Paths and Intersections: Exact Emulators for Planar Graphs
- Dr. Zihan Tan, University of Minnesota Twin Cities
- Time: 2025-11-13 16:00
- Host: Dr. Shaofeng Jiang
- Venue: Room 204, Courtyard No.5, Jingyuan
Abstract
We study vertex sparsification for preserving distances in planar graphs. Given an edge-weighted planar graph with k terminals, the goal is to construct an emulator, which is a smaller edge-weighted planar graph that contains the terminals and exactly preserves the pairwise distances between them. We construct exact planar emulators of size O(f^2k^2) in the setting where terminals lie on f faces in the planar embedding of the input graph.
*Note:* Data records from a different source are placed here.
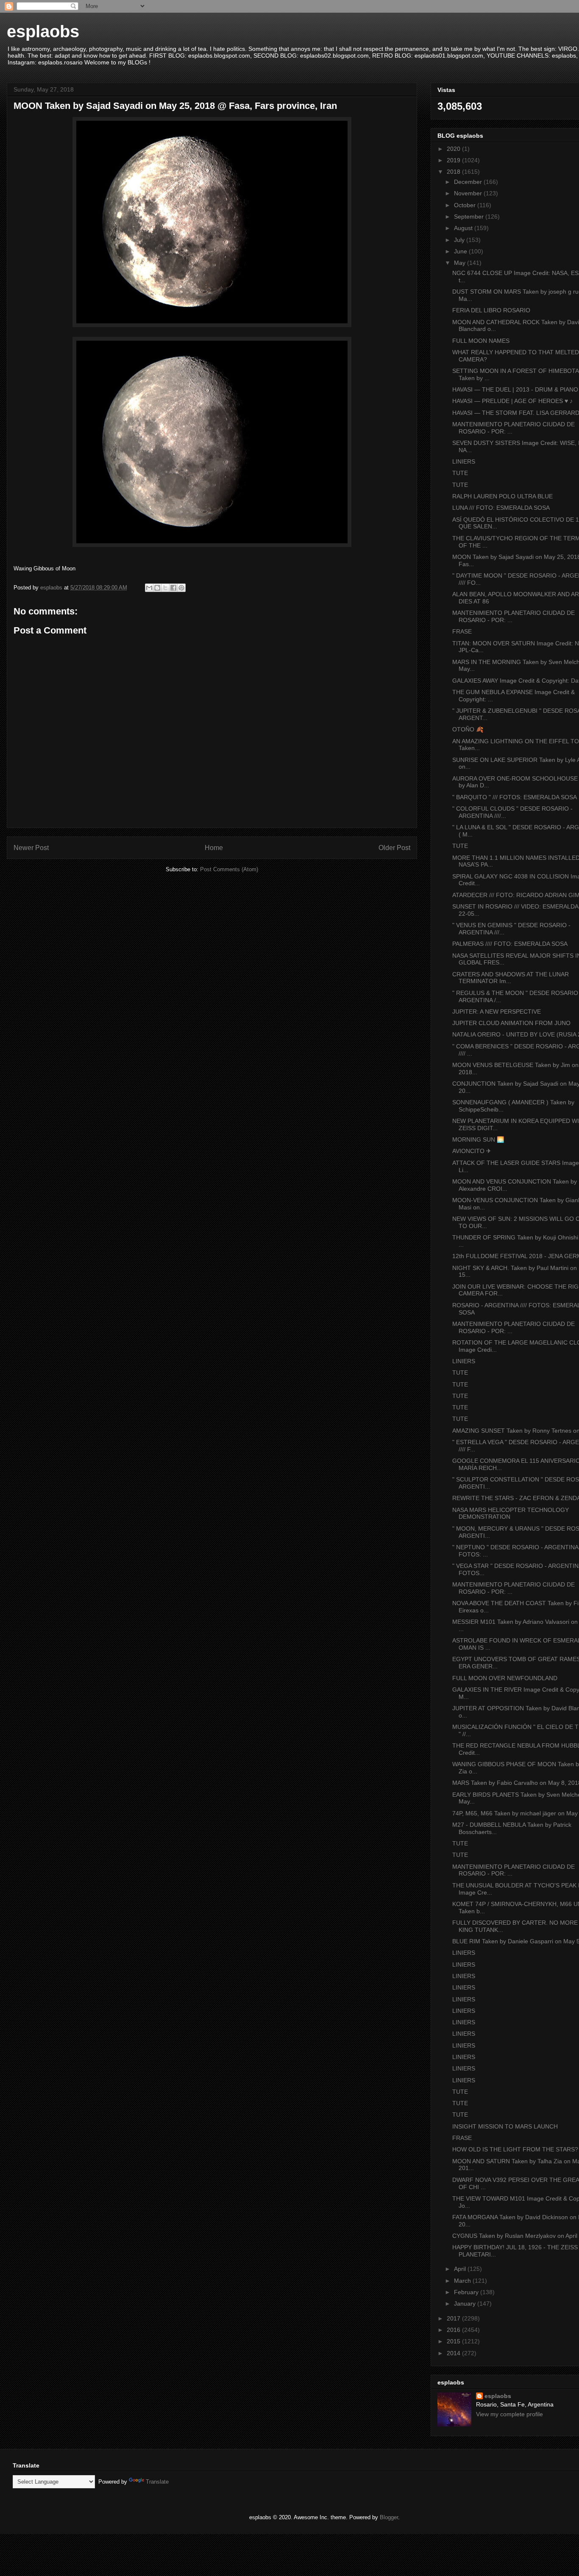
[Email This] (149, 588)
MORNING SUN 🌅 (478, 1139)
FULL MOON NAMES (480, 340)
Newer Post (31, 847)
Our result generalizes and interpolates between the previous results of Chang and Ophelders and Goranci, Henzinger, and Peng which is an O(k^2) bound in the setting where all terminals lie on a single face (i.e., f=1), and the result of Krauthgamer, Nguyen, and Zondiner, which is an O(k^4) bound for the general case (i.e., f=k). Our construction follows a recent new way of analyzing graph structures, by viewing graphs as paths and their intersections, which we believe is of independent interest. This talk is based on joint work with George Li and Tianyi Zhang.
Biography
Zihan Tan is an assistant professor at Department of Computer Science and Engineering of University of Minnesota Twin Cities. Before joining UMN, he spent a year as an assistant professor at Computer Science Department at Rutgers University. Prior to that, he obtained his PhD from University of Chicago and spent two years as a postdoc at DIMACS (Center of Discrete Math and Computer Science) at Rutgers University. He is broadly interested in theoretical computer science. Currently his research focuses on graph theory and graph algorithms.